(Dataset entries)
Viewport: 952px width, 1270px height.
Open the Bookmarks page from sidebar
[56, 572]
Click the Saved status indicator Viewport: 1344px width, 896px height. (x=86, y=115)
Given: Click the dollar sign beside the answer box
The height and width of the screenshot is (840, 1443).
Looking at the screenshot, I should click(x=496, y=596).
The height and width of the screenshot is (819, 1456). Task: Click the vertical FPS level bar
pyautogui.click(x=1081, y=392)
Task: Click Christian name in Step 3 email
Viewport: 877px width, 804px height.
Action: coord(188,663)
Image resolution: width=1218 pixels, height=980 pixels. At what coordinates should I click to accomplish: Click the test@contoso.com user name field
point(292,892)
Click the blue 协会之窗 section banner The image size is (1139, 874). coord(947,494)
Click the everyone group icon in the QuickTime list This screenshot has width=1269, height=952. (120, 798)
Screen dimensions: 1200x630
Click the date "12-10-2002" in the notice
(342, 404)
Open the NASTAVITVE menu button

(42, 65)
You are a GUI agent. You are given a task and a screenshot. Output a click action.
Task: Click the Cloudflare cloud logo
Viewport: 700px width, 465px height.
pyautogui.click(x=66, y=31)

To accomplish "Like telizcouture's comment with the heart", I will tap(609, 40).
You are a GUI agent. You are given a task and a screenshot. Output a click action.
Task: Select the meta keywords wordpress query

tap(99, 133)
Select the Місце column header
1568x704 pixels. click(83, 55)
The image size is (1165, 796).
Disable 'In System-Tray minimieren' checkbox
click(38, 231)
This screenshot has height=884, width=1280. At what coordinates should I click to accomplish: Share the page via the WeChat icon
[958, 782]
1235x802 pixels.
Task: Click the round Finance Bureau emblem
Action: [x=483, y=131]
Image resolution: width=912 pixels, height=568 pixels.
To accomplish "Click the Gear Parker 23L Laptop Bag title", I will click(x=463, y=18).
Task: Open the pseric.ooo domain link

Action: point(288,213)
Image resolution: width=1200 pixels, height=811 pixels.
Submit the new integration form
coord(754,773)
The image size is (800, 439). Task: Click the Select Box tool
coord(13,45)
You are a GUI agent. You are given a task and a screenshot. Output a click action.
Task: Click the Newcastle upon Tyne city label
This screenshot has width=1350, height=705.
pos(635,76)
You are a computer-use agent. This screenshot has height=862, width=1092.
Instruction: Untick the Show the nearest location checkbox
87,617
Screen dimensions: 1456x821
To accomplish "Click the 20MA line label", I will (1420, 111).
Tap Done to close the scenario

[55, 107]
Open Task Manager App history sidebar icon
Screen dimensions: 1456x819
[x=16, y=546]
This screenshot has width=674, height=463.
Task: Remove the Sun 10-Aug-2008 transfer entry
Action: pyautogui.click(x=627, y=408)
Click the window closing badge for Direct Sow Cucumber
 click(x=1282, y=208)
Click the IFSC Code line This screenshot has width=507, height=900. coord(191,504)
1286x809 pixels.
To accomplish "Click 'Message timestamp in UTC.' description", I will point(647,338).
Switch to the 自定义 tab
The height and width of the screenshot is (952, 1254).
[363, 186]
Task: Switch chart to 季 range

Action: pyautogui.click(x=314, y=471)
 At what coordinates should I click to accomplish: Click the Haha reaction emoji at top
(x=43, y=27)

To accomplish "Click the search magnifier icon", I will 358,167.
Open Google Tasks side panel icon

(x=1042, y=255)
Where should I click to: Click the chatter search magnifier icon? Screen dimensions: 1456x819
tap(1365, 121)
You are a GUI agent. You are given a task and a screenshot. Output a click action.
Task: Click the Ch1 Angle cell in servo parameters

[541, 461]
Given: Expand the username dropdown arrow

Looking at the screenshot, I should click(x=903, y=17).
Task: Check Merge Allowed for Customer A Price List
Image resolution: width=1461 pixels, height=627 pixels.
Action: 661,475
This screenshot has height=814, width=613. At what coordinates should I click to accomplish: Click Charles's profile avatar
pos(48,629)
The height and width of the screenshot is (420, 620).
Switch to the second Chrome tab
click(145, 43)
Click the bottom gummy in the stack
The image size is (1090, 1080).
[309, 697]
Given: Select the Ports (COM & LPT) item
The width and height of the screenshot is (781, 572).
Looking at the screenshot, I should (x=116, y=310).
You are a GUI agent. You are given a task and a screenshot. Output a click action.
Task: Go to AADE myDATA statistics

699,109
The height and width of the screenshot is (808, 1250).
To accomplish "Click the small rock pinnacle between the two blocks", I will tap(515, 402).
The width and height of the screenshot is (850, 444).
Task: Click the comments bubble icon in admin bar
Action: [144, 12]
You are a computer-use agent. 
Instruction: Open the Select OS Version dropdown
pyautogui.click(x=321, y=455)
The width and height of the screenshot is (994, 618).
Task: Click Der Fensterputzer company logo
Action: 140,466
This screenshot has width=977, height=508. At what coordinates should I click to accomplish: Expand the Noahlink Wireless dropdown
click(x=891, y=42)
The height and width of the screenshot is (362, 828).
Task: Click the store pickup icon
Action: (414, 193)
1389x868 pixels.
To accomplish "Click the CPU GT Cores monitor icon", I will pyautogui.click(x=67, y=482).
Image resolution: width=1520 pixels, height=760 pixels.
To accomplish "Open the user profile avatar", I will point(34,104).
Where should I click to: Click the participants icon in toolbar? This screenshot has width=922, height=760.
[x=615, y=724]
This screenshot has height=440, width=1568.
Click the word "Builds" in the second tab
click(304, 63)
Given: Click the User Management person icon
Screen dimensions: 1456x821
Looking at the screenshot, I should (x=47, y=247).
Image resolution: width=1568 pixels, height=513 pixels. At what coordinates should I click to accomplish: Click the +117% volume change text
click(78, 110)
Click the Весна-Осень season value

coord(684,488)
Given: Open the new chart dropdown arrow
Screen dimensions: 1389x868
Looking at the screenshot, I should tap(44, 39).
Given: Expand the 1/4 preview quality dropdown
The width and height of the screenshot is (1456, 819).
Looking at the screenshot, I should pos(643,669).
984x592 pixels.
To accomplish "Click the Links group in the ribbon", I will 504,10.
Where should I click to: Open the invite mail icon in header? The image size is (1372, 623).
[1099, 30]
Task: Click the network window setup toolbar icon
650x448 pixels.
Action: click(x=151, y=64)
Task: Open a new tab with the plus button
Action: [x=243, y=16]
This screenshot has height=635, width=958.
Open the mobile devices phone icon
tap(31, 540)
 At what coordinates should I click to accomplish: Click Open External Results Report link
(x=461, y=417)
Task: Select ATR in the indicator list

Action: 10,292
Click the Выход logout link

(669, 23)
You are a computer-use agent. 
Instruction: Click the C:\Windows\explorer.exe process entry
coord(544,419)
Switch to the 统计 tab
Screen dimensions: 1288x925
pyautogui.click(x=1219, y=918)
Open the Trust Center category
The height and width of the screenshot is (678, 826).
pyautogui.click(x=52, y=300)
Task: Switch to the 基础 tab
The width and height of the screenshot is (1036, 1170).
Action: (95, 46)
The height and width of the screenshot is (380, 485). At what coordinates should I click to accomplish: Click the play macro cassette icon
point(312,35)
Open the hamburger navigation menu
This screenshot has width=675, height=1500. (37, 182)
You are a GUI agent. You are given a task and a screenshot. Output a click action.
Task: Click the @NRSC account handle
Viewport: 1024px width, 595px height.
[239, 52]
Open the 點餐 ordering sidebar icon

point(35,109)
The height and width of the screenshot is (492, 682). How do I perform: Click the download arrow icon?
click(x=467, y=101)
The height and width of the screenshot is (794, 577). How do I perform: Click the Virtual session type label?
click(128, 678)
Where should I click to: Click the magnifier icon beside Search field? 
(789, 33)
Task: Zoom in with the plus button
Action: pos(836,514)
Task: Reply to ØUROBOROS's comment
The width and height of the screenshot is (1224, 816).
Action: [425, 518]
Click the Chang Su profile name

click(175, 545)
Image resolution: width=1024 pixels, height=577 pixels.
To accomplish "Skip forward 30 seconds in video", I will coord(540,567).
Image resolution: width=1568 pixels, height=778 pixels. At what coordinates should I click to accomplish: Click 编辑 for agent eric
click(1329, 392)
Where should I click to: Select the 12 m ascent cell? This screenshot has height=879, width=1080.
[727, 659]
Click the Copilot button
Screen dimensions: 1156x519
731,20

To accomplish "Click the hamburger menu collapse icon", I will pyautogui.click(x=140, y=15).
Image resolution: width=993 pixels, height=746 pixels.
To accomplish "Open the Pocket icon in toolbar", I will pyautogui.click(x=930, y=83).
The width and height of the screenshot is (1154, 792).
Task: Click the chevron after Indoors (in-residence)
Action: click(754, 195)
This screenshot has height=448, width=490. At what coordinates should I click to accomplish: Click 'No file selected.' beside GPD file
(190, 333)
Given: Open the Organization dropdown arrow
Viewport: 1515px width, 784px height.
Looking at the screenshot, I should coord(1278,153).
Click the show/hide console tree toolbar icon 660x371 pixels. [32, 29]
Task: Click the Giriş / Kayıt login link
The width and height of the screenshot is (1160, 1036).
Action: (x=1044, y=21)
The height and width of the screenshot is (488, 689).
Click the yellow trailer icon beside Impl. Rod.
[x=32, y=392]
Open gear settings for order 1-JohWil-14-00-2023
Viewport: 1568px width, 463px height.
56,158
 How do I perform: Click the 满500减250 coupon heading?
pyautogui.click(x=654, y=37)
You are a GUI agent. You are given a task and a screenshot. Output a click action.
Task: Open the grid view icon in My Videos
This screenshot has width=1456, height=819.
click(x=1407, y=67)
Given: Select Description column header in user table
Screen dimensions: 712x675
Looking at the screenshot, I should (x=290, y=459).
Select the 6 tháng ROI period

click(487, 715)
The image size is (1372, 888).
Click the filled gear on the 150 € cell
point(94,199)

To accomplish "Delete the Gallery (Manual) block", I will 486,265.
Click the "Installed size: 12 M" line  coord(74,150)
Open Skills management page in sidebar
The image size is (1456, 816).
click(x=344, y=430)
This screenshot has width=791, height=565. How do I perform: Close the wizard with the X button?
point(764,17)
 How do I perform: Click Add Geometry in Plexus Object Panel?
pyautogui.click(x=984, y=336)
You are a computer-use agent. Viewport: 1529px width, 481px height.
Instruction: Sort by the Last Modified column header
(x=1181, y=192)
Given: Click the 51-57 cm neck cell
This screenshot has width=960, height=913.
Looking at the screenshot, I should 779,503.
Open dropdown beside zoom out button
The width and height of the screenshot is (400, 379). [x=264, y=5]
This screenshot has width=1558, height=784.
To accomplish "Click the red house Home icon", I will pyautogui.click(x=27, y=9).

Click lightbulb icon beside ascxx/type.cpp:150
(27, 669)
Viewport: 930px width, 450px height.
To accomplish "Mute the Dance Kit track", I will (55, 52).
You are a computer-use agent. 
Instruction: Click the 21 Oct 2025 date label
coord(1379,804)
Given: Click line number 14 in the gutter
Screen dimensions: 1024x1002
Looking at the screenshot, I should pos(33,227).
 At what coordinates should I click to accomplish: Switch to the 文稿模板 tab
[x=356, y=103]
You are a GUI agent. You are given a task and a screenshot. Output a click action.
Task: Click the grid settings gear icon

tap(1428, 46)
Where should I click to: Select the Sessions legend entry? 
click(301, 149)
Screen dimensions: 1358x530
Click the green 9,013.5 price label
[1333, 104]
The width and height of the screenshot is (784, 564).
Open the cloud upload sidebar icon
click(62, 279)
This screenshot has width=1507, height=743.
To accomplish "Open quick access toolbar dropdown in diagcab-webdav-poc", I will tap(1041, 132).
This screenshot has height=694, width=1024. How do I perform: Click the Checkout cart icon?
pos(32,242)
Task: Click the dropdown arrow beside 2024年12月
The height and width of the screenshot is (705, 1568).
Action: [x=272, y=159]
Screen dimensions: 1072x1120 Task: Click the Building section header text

Task to carry out:
Please update the entries starting with the line with "Given: Expand the username dropdown arrow" and going on through the line with "click(78, 110)", replacing "Chrome" with "Firefox" and leaving everything else unchanged.

Problem solution:
Given: Expand the username dropdown arrow

Looking at the screenshot, I should click(x=903, y=17).
Task: Check Merge Allowed for Customer A Price List
Image resolution: width=1461 pixels, height=627 pixels.
Action: 661,475
This screenshot has height=814, width=613. At what coordinates should I click to accomplish: Click Charles's profile avatar
pos(48,629)
The height and width of the screenshot is (420, 620).
Switch to the second Firefox tab
click(145, 43)
Click the bottom gummy in the stack
The image size is (1090, 1080).
[309, 697]
Given: Select the Ports (COM & LPT) item
The width and height of the screenshot is (781, 572).
Looking at the screenshot, I should (x=116, y=310).
You are a GUI agent. You are given a task and a screenshot. Output a click action.
Task: Go to AADE myDATA statistics

699,109
The height and width of the screenshot is (808, 1250).
To accomplish "Click the small rock pinnacle between the two blocks", I will tap(515, 402).
The width and height of the screenshot is (850, 444).
Task: Click the comments bubble icon in admin bar
Action: [144, 12]
You are a computer-use agent. 
Instruction: Open the Select OS Version dropdown
pyautogui.click(x=321, y=455)
The width and height of the screenshot is (994, 618).
Task: Click Der Fensterputzer company logo
Action: 140,466
This screenshot has width=977, height=508. At what coordinates should I click to accomplish: Expand the Noahlink Wireless dropdown
click(x=891, y=42)
The height and width of the screenshot is (362, 828).
Task: Click the store pickup icon
Action: (414, 193)
1389x868 pixels.
To accomplish "Click the CPU GT Cores monitor icon", I will pyautogui.click(x=67, y=482).
Image resolution: width=1520 pixels, height=760 pixels.
To accomplish "Open the user profile avatar", I will point(34,104).
Where should I click to: Click the participants icon in toolbar? This screenshot has width=922, height=760.
[x=615, y=724]
This screenshot has height=440, width=1568.
Click the word "Builds" in the second tab
click(304, 63)
Given: Click the User Management person icon
Screen dimensions: 1456x821
Looking at the screenshot, I should (x=47, y=247).
Image resolution: width=1568 pixels, height=513 pixels. At what coordinates should I click to accomplish: Click the +117% volume change text
click(78, 110)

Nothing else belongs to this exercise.